If the amount you borrow against your home doesn’t get you out of debt, you may still end up in bankruptcy and now you will have wasted money that could have been used elsewhere. To make matters worse, you have allowed a second lien against your home, which increases your monthly expenses and the length of time before you can pay your home off. In addition, the second mortgage may not be dischargeable in either chapter of bankruptcy depending on the value of the home and the amount owed on the first mortgage. 

Don’t fall for the advertisements that suggest you consolidate your debts with a home equity loan. 

  1. Not Paying Your Income Taxes. 

Recent tax bills are not dischargeable in bankruptcy. If you do not pay your income tax and owe back taxes, there is a good chance you will continue to owe the back taxes after the conclusion of your bankruptcy. Interest and penalties will rapidly increase your tax debt, and the IRS has extraordinary collection powers. Keep your taxes current by withholding the proper amount from your income. 

  1. Not Filing Your Tax Returns. 

If you do not file your tax returns on time, you will have an issue if you file bankruptcy. Your case will not be closed and your debts will not be discharged until you file your return with the IRS and the court has a chance to review it. The IRS will not allow you to get through the bankruptcy without ensuring your returns have been filed and the bankruptcy trustee will not relinquish his or her role in your case until the trustee can view your last tax return. You also stand a better chance of losing your refund if you miss multiple returns, as between late fees and aggressive trustees, the likelihood that any part of that refund not exempt from earned income credit will be distributed to you is low. 

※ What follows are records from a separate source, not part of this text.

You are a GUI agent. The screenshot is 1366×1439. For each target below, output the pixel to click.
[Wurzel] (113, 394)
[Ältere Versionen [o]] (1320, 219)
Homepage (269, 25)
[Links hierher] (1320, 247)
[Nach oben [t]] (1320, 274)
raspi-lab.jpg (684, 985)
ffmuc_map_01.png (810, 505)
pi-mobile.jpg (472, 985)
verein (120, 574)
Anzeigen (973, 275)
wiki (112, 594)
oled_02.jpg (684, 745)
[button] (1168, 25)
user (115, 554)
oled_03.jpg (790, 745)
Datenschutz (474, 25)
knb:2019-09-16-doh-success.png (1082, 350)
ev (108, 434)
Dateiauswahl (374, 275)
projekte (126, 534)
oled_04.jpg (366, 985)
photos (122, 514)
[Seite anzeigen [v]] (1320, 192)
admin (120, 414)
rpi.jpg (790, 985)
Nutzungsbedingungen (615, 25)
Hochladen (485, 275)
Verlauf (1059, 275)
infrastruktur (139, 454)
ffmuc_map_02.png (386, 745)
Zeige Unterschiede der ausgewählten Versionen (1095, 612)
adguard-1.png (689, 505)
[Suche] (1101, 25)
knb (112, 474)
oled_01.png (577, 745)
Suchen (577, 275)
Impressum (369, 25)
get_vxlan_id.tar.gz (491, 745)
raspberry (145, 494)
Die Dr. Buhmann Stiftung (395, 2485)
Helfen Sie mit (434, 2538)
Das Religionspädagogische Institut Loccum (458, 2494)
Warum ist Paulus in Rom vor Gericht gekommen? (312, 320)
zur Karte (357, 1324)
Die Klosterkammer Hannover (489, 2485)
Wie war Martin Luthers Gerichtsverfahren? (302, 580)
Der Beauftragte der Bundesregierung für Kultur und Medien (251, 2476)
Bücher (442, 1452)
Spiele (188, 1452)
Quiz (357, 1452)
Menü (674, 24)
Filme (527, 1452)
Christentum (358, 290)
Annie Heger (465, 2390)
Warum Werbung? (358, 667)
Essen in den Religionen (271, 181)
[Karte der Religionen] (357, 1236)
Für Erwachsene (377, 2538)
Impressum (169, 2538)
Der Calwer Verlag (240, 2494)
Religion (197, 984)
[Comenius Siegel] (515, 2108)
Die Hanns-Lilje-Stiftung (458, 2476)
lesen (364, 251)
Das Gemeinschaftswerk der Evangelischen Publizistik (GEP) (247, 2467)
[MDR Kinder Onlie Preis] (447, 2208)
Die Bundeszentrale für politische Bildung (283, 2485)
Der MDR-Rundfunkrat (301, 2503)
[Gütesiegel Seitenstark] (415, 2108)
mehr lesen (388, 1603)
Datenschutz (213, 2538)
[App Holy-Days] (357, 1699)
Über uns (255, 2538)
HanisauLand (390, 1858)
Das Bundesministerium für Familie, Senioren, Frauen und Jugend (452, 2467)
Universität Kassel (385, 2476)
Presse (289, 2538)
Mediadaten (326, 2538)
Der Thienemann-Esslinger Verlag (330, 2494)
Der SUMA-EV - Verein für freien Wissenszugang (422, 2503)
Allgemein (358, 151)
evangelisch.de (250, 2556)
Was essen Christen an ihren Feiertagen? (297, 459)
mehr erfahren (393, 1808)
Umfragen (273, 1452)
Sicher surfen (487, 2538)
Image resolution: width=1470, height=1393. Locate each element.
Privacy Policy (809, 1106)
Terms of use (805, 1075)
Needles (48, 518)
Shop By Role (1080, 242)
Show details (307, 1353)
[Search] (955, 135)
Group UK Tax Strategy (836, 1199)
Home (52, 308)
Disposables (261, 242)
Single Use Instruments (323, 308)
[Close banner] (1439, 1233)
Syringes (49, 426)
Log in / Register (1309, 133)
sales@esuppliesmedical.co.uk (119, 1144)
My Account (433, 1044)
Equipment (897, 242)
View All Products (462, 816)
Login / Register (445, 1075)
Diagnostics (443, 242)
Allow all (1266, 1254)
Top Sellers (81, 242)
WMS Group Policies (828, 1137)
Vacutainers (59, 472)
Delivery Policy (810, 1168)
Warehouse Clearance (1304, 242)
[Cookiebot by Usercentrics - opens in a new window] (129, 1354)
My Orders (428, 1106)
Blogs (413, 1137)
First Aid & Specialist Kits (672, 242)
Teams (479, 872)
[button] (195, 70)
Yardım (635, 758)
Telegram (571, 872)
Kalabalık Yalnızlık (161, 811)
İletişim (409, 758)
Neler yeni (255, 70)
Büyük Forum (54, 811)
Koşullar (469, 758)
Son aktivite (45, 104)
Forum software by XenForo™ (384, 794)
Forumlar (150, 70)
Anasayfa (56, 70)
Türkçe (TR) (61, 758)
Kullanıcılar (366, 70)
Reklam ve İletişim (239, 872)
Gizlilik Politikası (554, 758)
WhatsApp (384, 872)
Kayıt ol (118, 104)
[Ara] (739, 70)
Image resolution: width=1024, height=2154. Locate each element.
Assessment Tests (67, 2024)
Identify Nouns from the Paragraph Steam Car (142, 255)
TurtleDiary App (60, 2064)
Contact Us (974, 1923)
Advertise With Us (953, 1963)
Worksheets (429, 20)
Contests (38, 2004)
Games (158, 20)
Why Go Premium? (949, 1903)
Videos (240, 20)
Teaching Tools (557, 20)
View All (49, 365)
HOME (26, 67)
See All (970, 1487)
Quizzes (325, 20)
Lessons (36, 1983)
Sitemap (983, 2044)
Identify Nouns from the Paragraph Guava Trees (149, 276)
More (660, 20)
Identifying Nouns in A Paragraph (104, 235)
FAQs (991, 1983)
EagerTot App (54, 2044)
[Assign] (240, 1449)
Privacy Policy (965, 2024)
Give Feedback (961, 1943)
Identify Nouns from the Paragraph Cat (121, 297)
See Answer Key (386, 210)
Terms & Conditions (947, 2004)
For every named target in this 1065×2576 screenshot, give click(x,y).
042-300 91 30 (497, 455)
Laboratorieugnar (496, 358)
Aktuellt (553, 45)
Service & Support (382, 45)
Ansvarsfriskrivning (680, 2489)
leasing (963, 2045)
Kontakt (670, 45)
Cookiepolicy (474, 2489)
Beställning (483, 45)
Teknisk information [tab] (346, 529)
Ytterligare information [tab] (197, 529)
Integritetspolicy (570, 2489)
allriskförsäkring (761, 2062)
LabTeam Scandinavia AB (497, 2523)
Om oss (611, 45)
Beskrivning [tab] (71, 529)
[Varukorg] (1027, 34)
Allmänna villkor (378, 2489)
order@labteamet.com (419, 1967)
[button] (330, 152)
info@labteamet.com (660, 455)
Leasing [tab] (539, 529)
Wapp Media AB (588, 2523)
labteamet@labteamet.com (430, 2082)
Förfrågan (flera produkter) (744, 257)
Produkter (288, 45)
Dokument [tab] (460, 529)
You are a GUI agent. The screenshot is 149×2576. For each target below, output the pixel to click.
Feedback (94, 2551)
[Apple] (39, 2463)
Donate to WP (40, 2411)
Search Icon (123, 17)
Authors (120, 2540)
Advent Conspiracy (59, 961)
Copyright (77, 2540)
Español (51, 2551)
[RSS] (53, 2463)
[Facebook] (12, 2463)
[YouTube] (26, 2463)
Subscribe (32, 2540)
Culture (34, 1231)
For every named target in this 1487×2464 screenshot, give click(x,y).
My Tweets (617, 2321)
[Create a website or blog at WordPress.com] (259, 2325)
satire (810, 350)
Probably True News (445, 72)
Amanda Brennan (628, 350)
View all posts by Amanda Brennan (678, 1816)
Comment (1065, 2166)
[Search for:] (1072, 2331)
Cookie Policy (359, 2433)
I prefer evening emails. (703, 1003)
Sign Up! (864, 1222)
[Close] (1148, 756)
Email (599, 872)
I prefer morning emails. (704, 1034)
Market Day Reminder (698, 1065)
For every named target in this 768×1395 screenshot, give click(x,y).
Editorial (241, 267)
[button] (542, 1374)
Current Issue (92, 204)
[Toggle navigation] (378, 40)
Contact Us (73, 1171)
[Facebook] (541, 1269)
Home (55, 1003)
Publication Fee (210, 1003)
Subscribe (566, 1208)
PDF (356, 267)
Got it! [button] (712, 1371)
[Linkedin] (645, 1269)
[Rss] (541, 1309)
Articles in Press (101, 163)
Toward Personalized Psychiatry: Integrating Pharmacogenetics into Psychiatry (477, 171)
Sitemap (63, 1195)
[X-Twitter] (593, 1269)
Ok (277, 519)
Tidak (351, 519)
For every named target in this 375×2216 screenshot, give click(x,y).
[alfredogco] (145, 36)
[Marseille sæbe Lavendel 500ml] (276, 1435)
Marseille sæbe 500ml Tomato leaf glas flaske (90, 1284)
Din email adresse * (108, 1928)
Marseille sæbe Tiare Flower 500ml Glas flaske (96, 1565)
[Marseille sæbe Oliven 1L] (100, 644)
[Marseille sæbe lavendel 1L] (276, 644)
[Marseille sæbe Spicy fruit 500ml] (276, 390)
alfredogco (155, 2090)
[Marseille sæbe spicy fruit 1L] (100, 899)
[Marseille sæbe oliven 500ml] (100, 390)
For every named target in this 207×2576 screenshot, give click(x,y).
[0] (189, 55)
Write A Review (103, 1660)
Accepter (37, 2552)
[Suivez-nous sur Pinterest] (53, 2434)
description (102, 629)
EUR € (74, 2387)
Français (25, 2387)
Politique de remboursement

  1. Telling A Creditor That You Intend To Pay. 

It is always best not to say anything to a creditor than to promise the creditor that you will pay. Once you tell creditors to expect money, their harassment will grow every day they don’t receive the promised money.

8. Making A Written Promise To Pay Or Making A Partial Payment On An Old Debt. 

Creditors are barred from collecting a debt once the statute of limitations has run. The limitations period on a particular debt depends on the state where it was incurred and the type of debt. State statutes of limitation on consumer collection actions are, generally, from 3 to 6 years. Making a written promise to pay or making a partial payment on the debt (no matter how small) may reset the clock on the creditor’s ability to take legal action. 

  1. Ignoring Pending Lawsuits. 

Ignoring pending lawsuits is a huge mistake as these lawsuits lead to judgments. Upon receiving a judgment, the creditor will be able to garnish your wages and freeze your bank accounts. In some situations, liens can be placed on your property and those are not automatically removed in bankruptcy. If you are sued on a debt, it’s wise to at least consult an attorney. You may have legal defenses. It is normally best to file bankruptcy before the completion of a lawsuit against you.